Trauma-informed design is not primarily about aesthetics. It is about nervous system regulation. Spaces that give students a sense of refuge — a corner, a quieter zone, a view to the outside — allow the body to lower its threat response. Natural light and access to plants have measurable effects on cortisol levels and attention span. Clear sightlines that make a space legible (you can see where you are going, you can see who is around you) reduce ambient anxiety without the surveillance quality of institutional monitoring. The goal is a space that communicates, implicitly and continuously: you are safe here, and you are seen.

Design Strategies That Work

Arlington ISD's C.B. Berry Elementary School offers a worked example. The campus integrates Crime Prevention Through Environmental Design (CPTED), trauma-informed principles, and Social and Emotional Learning (SEL) frameworks into a single coherent spatial language. Students have access to refuge zones — areas where they can step away from stimulation without leaving the learning environment. Courtyards provide outdoor connection throughout the school day. The building's organization communicates safety through legibility rather than through surveillance.

These strategies are not specialized accommodations for a subset of students. They help every child. Flexible, sensory-aware environments allow all learners — whether or not they have experienced trauma — to regulate stress, focus attention, and participate more fully. The child who has experienced no adversity still benefits from a room with natural light.
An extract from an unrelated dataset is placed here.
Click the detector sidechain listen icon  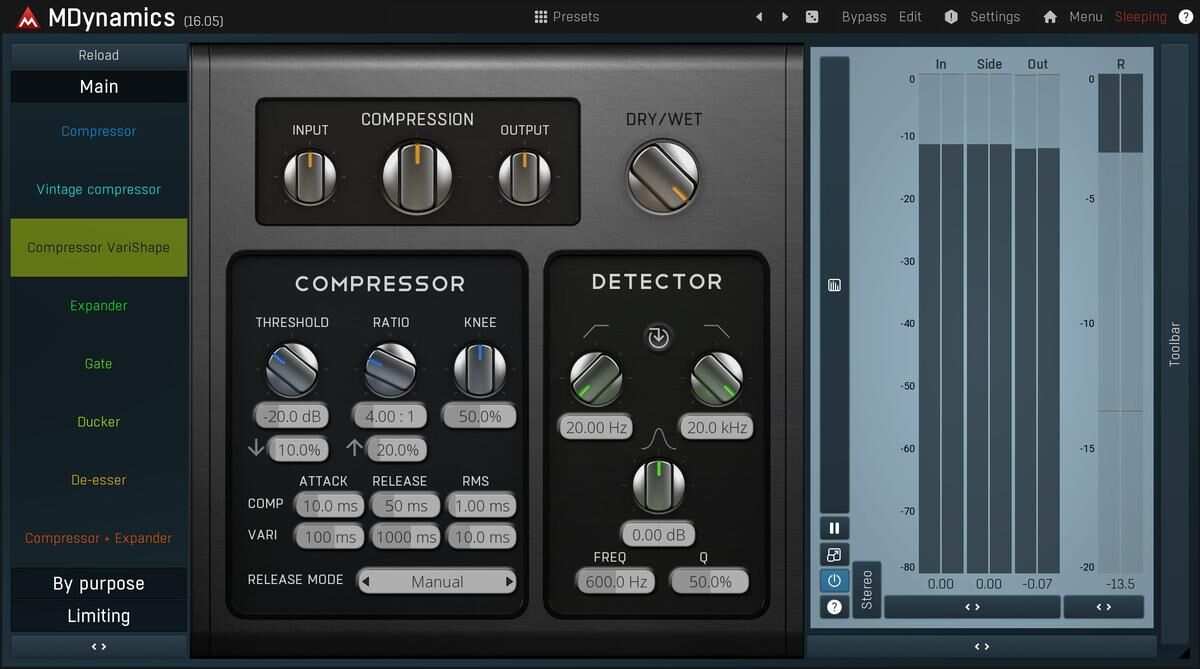[x=657, y=338]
The child who has experienced significant adversity may depend on it.

Whether you are an educator, parent, architect, or community member: what would it mean to advocate for one specific change in a school near you — one that communicates, through design, that every child who walks in is safe and welcome?

 

Research & Resources

•         Erin Peavey: "How School Design Can Help Children Feel Safe" — Psychology Today

•         AIA Committee on Architecture for Education: The Design of Safe, Secure & Welcoming Learning Environments

•         Bassetti Architects Trauma-Informed Design Checklist (open source)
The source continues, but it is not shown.